▸ **SOURCE TEXT**:
▼

I'd like to jot down a few ideas about how to enable computer programming
without English.
There's two parts to enabling programming in a natural language: the identifiers
devised by the programmer, and the keywords and syntax of the language the
program is written itself.
Let's start with the simpler case: identifiers.
Identifiers
In many modern programming languages, you can use just about any strings for
identifiers. They typically can't contain any punctuation besides "_" (I'm
including spaces as punctuation), but otherwise you more or less stick whatever
in there.
So nothing to do here, right?
Well, the fact is English is the lingua-franca of programming, so even if you
have some, say, Japanese words in mind for your identifiers, you know you have
to "translate" those to English if you want to actually work with anyone else.
What if you could document in a machine-readable way the identifiers you would
use in a particular natural language, alongside the English ones that are your
baseline for collaboration? This could be helpful to readers who are also
familiar with that language. And maybe text editing software could make the
substitutions when displaying the code.
We just need a way to annotate each scope to specify the non-English version of
each of its identifiers. The data involved is not particularly complicated.
We can use BCP-47 to specify a natural written language, and the rest is
basically just one mapping for each scope.
One way to store that data might be in special comments:
# program-translation
# from: en-US
# to: en-x-piglatin
# pt: Umbernay
class Number:
# pt: isway_egativenay(elfsay)
def is_negative(self):
...
# pt: isway_oddway(elfsay)
def is_odd(self):
...
# pt: absoluteway_aluevay(umbernay):
def absolute_value(number: Number):
if number is None:
return None
if number.is_negative():
# pt: egatedway_umbernay
negated_number = -number
return negated_number
return number
This code is quite silly, but serves to demonstrate some of the challenges. Each
"pt" comment gives translations for the identifier that is defined on the next
line. Python's semantic whitespace means we can be sure there's at most one
assignment per logical line, so writing a parser to match up the comments to the
identifiers shouldn't be too difficult. Other languages with more free-form
line-breaking might be trickier.
One obvious problem with the comment-based approach is the sheer amount noise
this adds to the code. With a little more verbosity and some YAML, we could move
the mappings to the comment the top of the file where we already specified
languages:
# program-translation
# from: en-US
# to: en-x-piglatin
# identifiers:
# Number:
# _: Umbernay
# is_negative:
# _: isway_egativenay
# self: elfsay
# is_odd:
# _: isway_oddway
# self: elfsay
# absolute_value:
# _: absoluteway_aluevay
# number: umbernay
# negated_number: egatedway_umbernay
class Number:
def is_negative(self):
...
def is_odd(self):
...

▲

▸ **STATED GOAL 1**: In the text on programming without English, what standard does it suggest for specifying a natural written language?

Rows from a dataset
▼

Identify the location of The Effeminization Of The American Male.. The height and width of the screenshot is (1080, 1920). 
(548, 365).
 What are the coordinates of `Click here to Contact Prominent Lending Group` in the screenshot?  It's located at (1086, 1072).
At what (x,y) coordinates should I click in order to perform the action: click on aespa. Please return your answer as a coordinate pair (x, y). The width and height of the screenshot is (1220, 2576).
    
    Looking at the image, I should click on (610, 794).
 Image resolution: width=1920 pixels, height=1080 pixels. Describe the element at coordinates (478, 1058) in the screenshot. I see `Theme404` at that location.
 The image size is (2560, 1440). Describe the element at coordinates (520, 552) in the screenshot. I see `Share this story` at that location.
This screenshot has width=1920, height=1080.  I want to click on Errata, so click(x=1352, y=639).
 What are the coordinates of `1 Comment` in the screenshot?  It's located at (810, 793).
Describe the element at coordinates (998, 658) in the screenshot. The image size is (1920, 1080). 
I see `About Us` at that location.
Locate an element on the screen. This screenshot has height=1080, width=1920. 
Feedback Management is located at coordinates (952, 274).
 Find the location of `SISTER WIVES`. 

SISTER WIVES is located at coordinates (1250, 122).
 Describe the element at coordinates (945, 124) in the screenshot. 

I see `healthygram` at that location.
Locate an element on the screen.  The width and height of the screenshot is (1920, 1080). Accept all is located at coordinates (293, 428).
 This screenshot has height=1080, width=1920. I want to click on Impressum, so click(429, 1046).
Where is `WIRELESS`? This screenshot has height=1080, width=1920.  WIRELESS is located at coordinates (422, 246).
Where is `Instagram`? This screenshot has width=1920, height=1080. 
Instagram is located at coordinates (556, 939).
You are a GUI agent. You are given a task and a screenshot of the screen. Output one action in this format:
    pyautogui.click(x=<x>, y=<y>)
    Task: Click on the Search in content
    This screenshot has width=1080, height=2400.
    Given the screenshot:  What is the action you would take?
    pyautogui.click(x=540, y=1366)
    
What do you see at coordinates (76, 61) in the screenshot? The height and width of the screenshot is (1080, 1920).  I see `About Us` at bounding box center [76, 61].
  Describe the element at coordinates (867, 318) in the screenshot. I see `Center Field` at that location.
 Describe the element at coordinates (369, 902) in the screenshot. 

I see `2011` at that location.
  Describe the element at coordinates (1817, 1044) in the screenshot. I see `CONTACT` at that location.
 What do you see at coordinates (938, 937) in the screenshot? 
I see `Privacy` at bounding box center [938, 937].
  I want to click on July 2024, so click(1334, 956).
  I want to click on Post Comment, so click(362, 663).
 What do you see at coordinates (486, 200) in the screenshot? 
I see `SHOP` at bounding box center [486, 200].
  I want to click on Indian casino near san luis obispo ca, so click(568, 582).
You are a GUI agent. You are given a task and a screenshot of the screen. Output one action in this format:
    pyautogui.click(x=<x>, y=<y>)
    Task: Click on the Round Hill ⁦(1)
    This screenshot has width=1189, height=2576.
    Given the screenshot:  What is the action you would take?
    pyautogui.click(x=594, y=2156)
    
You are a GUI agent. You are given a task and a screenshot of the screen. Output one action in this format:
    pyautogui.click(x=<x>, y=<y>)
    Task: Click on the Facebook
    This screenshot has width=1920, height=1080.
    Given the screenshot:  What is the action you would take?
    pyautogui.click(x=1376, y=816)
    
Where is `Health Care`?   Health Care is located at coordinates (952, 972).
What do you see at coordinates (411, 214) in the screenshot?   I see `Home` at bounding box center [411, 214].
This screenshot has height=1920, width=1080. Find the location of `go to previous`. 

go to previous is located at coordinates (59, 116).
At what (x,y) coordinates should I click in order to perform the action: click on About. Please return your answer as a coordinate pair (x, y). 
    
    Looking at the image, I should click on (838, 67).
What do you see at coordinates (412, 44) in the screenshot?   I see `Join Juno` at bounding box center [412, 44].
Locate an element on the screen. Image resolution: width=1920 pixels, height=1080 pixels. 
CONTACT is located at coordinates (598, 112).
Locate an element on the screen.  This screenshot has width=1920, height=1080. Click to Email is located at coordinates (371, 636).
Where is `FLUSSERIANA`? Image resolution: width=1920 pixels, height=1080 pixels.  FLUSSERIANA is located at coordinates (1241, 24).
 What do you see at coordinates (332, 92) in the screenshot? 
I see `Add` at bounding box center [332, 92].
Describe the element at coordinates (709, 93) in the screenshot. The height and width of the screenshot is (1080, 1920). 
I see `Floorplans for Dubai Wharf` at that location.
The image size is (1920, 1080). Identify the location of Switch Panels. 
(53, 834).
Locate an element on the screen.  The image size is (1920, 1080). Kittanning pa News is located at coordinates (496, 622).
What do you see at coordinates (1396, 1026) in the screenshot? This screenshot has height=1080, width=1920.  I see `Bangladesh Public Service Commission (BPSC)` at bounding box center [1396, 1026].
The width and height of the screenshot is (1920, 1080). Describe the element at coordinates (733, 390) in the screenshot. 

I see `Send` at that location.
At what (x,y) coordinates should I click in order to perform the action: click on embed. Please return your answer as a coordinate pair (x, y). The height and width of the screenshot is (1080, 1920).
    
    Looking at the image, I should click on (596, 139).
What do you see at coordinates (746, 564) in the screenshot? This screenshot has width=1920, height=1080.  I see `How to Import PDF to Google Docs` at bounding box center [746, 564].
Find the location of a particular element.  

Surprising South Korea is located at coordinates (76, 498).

▲

▸ **STATED GOAL 2**: Change "What are the coordinates of" to "Where is" in the stretch of entries from the first entry through the line containing "This screenshot has height=1080, width=1920. I", and give those lines back with nothing else altered.

▸ **COMPLETE RESPONSE 1**: BCP-47

▸ **COMPLETE RESPONSE 2**:
Identify the location of The Effeminization Of The American Male.. The height and width of the screenshot is (1080, 1920). 
(548, 365).
 Where is `Click here to Contact Prominent Lending Group` in the screenshot?  It's located at (1086, 1072).
At what (x,y) coordinates should I click in order to perform the action: click on aespa. Please return your answer as a coordinate pair (x, y). The width and height of the screenshot is (1220, 2576).
    
    Looking at the image, I should click on (610, 794).
 Image resolution: width=1920 pixels, height=1080 pixels. Describe the element at coordinates (478, 1058) in the screenshot. I see `Theme404` at that location.
 The image size is (2560, 1440). Describe the element at coordinates (520, 552) in the screenshot. I see `Share this story` at that location.
This screenshot has width=1920, height=1080.  I want to click on Errata, so click(x=1352, y=639).
 Where is `1 Comment` in the screenshot?  It's located at (810, 793).
Describe the element at coordinates (998, 658) in the screenshot. The image size is (1920, 1080). 
I see `About Us` at that location.
Locate an element on the screen. This screenshot has height=1080, width=1920. 
Feedback Management is located at coordinates (952, 274).
 Find the location of `SISTER WIVES`. 

SISTER WIVES is located at coordinates (1250, 122).
 Describe the element at coordinates (945, 124) in the screenshot. 

I see `healthygram` at that location.
Locate an element on the screen.  The width and height of the screenshot is (1920, 1080). Accept all is located at coordinates (293, 428).
 This screenshot has height=1080, width=1920. I want to click on Impressum, so click(429, 1046).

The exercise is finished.